* [What to produce]: Convert the records into a JSON list of strings, starting with the line that contains "At what coordinates should I click to accomplish: Select" and going on through the last line of the records. Give one string per line and leave out blank lines.

* [Listed entries]:
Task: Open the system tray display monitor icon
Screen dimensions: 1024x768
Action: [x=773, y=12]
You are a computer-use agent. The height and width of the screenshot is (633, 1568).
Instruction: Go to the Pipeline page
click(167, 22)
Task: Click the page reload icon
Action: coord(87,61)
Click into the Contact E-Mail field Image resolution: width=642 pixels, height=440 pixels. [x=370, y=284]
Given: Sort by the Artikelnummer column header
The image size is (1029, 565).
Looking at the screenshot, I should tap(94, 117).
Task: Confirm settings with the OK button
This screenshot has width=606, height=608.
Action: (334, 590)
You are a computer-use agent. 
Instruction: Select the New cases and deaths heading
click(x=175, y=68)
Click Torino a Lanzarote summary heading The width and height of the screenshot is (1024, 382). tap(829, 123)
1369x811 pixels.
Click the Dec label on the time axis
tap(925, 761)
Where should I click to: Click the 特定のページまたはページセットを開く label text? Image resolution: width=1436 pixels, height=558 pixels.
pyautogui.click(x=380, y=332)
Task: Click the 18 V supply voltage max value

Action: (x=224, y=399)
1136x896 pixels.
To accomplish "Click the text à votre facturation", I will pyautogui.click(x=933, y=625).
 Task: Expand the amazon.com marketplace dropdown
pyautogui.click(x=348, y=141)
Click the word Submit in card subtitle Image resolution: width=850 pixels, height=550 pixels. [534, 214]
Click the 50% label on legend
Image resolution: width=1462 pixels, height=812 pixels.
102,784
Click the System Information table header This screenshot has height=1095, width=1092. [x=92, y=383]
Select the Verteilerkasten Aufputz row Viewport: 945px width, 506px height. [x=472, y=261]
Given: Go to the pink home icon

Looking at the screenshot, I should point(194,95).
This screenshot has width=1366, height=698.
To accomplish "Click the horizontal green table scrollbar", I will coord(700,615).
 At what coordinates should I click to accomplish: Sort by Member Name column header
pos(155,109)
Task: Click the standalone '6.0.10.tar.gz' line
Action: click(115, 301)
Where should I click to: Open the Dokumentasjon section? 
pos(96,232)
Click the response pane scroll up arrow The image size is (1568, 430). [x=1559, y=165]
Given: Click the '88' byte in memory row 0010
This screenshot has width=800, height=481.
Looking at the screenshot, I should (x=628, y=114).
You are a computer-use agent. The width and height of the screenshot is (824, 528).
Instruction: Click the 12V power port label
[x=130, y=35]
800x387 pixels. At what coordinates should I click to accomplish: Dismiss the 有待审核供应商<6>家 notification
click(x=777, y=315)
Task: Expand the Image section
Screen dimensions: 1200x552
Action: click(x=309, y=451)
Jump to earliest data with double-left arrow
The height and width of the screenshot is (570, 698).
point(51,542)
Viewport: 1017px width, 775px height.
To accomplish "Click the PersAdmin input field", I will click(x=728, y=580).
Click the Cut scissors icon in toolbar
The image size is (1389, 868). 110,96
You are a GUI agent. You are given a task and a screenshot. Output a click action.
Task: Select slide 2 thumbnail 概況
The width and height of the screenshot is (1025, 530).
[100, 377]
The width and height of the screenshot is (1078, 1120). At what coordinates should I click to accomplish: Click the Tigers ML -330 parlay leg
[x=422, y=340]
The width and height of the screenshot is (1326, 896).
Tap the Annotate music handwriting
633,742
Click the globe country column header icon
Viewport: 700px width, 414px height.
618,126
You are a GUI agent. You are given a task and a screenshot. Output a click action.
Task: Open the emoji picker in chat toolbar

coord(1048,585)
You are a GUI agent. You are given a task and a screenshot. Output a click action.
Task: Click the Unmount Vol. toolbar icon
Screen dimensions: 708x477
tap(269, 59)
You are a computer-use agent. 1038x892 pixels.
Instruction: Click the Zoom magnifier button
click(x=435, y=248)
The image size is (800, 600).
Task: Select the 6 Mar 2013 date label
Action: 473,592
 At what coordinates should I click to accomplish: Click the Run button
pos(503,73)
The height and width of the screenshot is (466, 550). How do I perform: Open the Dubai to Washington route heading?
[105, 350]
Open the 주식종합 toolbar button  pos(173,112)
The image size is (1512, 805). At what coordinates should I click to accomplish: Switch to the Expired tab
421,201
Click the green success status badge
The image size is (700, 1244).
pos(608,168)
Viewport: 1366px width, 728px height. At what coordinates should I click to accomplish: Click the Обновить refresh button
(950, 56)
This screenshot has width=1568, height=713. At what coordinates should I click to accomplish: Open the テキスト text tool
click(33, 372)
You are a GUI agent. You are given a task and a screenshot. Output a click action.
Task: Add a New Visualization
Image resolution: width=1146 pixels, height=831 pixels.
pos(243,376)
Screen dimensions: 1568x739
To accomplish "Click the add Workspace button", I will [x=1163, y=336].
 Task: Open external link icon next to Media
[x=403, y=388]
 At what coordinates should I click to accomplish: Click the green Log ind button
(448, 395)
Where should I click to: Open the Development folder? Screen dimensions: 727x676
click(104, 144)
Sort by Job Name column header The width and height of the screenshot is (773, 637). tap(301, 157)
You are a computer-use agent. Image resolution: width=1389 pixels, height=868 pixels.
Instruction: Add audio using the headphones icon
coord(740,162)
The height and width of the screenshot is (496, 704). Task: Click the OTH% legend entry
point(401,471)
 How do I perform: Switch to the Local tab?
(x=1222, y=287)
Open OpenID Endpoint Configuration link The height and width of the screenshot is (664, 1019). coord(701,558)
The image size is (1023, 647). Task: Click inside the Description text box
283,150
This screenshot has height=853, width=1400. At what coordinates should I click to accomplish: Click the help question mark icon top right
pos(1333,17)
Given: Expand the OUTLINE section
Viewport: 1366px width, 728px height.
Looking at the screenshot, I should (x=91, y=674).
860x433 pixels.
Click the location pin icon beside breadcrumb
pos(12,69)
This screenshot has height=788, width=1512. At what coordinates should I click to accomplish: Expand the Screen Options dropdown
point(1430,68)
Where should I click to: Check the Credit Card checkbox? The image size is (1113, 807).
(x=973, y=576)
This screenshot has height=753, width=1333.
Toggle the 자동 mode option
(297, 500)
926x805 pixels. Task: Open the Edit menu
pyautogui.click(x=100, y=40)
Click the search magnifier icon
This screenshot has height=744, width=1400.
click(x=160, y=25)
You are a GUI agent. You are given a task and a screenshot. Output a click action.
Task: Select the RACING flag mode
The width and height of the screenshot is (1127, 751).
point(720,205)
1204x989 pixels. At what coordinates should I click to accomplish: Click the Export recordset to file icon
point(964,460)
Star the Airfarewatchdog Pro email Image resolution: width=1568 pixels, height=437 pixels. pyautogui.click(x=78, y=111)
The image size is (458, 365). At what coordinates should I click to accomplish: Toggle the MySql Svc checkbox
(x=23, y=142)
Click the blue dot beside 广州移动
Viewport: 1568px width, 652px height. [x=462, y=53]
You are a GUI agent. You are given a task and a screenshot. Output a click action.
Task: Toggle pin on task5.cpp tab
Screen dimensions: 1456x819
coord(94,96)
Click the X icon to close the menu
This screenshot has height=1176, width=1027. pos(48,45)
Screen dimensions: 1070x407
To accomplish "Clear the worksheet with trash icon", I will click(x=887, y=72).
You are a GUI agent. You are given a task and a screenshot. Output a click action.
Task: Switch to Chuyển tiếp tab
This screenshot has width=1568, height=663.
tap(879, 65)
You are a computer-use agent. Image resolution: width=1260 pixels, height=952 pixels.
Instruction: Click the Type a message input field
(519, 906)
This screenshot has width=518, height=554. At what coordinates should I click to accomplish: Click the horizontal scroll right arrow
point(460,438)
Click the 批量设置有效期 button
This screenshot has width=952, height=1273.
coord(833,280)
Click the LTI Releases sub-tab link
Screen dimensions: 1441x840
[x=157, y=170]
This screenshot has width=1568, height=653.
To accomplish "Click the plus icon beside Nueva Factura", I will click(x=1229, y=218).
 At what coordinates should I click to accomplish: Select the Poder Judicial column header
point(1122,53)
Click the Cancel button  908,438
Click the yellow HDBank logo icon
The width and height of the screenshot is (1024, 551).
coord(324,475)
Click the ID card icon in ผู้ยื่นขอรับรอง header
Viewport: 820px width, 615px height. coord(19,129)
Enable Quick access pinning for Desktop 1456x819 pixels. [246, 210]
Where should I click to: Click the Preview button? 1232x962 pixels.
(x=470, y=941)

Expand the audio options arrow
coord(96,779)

* [The reply]:
[
  " At what coordinates should I click to accomplish: Select the Poder Judicial column header",
  "point(1122,53)",
  "Click the Cancel button  908,438",
  "Click the yellow HDBank logo icon",
  "The width and height of the screenshot is (1024, 551).",
  "coord(324,475)",
  "Click the ID card icon in ผู้ยื่นขอรับรอง header",
  "Viewport: 820px width, 615px height. coord(19,129)",
  "Enable Quick access pinning for Desktop 1456x819 pixels. [246, 210]",
  "Where should I click to: Click the Preview button? 1232x962 pixels.",
  "(x=470, y=941)",
  "Expand the audio options arrow",
  "coord(96,779)"
]